Hypertension is a risk factor for incident heart failure (HF). However, the effect of uncontrolled blood pressure (BP) on incident HF in older adults with hypertension has not been prospectively examined in propensity-matched studies.

Methods

Of the 5795 Cardiovascular Health Study participants, ≥65 years, 2562 with self-reported physician-diagnosed hypertension had no baseline HF. Of these, 1391 had uncontrolled hypertension, defined as systolic BP (SBP) ≥140 (n=1373) or diastolic BP ≥90 mm Hg (n=18). Propensity scores for uncontrolled hypertension, calculated for each participant, were used to assemble a cohort of 1021 pairs of participants with controlled and uncontrolled hypertension who were balanced on 31 baseline characteristics.

Results

Centrally adjudicated incident HF developed in 23% and 26% of participants with controlled and uncontrolled hypertension respectively during 13 years of follow-up (matched hazard ratio {HR} when uncontrolled hypertension was compared with uncontrolled hypertension, 1.39; 95% confidence interval {CI}, 1.12–1.73; P=0.003). HR’s (95% CI’s) for incident HF for those with (n=503) and without (n=1539) chronic kidney disease (CKD) were 1.73 (95% CI, 1.26–2.38; P=0.001) and 1.08 (95% CI, 0.87–1.34; P=0.486) respectively (P for interaction, 0.012). Compared with participants with controlled hypertension, HR’s for incident HF associated with SBP 140–159 and ≥160 mm Hg were 1.06 (95% CI, 0.86–1.31; P=0.572) and 1.58 (95% CI, 1.27–1.96; P<0.0001) respectively.

Conclusions

In community-dwelling older adults with hypertension, those with uncontrolled (versus controlled) BP has increased risk of new-onset HF, which is more pronounced in those with SBP≥160 mm Hg and with CKD.

Keywords: Hypertension, uncontrolled blood pressure, incident heart failure

Hypertension is common in older adults and is a known risk factor for incident heart failure (HF).14 Hypertension is often poorly controlled and the risk of cardiovascular morbidity and mortality may be higher in hypertensive patients with uncontrolled hypertension.5, 6 However, little is known about the impact of uncontrolled hypertension on incident HF among community-dwelling older adults with hypertension. In the current analysis, we examined the effect of uncontrolled hypertension on incident HF in a propensity-matched cohort of Cardiovascular Health Study (CHS) participants with a history of hypertension and without HF at baseline.

METHODS

Study design and participants

We obtained public-use copies of the CHS from the National Heart, Lung, and Blood Institute, which funded the study.
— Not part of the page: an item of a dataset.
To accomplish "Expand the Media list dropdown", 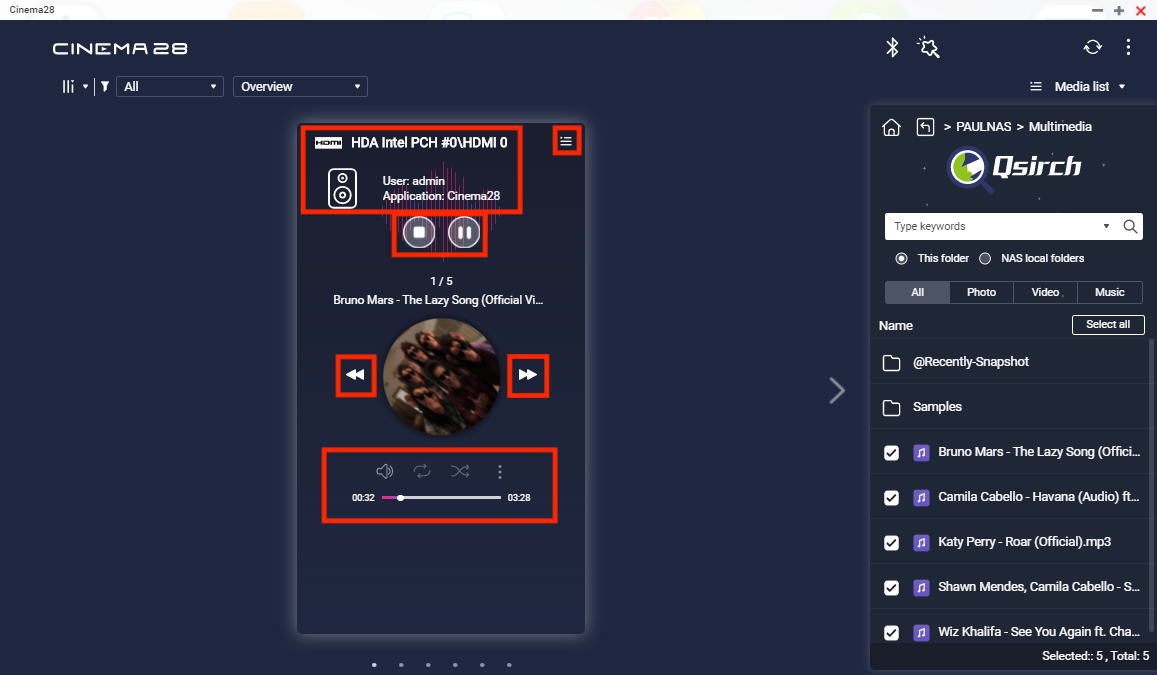I will (1078, 87).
The CHS is an ongoing epidemiologic study of cardiovascular disease in community-dwelling older adults. The design of the CHS has been described in detail elsewhere.7 Briefly, 5888 community-dwelling older adults ≥65 years were recruited from four US counties from four states in two phases: an original cohort of 5201 mostly white participants (1989–1990) was later supplemented with a cohort of 687 African Americans (1992–1993).8 The current analysis is based on both cohorts and included 5795 participants as 93 participants declined to be included in the public-use copy of the database.4, 911

Assembling a cohort with hypertension without baseline heart failure

Of the 5795 participants, 2730 (47%) had a history of hypertension at baseline. Data on a history of hypertension was obtained by self-reports of physician-diagnosed hypertension. After excluding 168 participants with prevalent HF at baseline, the final sample size for the current analysis consisted of 2562 participants. Baseline HF was adjudicated by a central CHS Events Committee.12, 13

Baseline blood pressure and other measurements

Baseline seated blood pressure (BP) was measured using a random-zero sphygmomanometer, model 7076 (Hawksley and Sons Limited).1 The average of two measurements of systolic BP (SBP) and diastolic BP (DBP), corrected for zero values, was used. We defined uncontrolled hypertension as SBP ≥140 mm Hg (n=1373) or DBP ≥90 mm Hg (n=18).2, 6 Of the 2562 CHS participants, 1391 (54%) had uncontrolled hypertension, nearly 99% of whom had uncontrolled SBP. Most patients received only one anti-hypertensive medication (angiotensin converting enzyme inhibitors, diuretics, calcium channel blockers, beta blockers, or vasodilators) and <10% were receiving 3 or more anti-hypertensive drugs. Data on socio-demographic, clinical, subclinical, and laboratory variables were collected at baseline.7 Chronic kidney disease (CKD) was defined as estimated glomerular filtration rate <60 ml/min/1.73 meter square.14, 15

Incident heart failure and other outcomes

The primary outcome for this study was incident HF during a total of 13 years of follow-up (mean, 9.7 years). Because CHS was primarily a study of cardiovascular disease, it used a rigorous process of adjudication of all cardiovascular outcomes including incident HF. The adjudication of incident HF in CHS has been well-described in the literature and shown to be more stringent than the Framingham criteria for HF.8, 12, 13, 16, 17 Briefly, data on self-reports of physician-diagnosed HF were collected during semiannual visits, which was then adjudicated by the CHS Events Committee. A diagnosis of HF was confirmed by examination and retrospective surveillance of participants’ medical records for a constellation of symptoms, signs, and other supporting evidence of HF including the use of common HF medications.8, 12 Secondary outcomes for the current analysis were all-cause mortality, acute myocardial infarction, angina, stroke, and peripheral artery disease.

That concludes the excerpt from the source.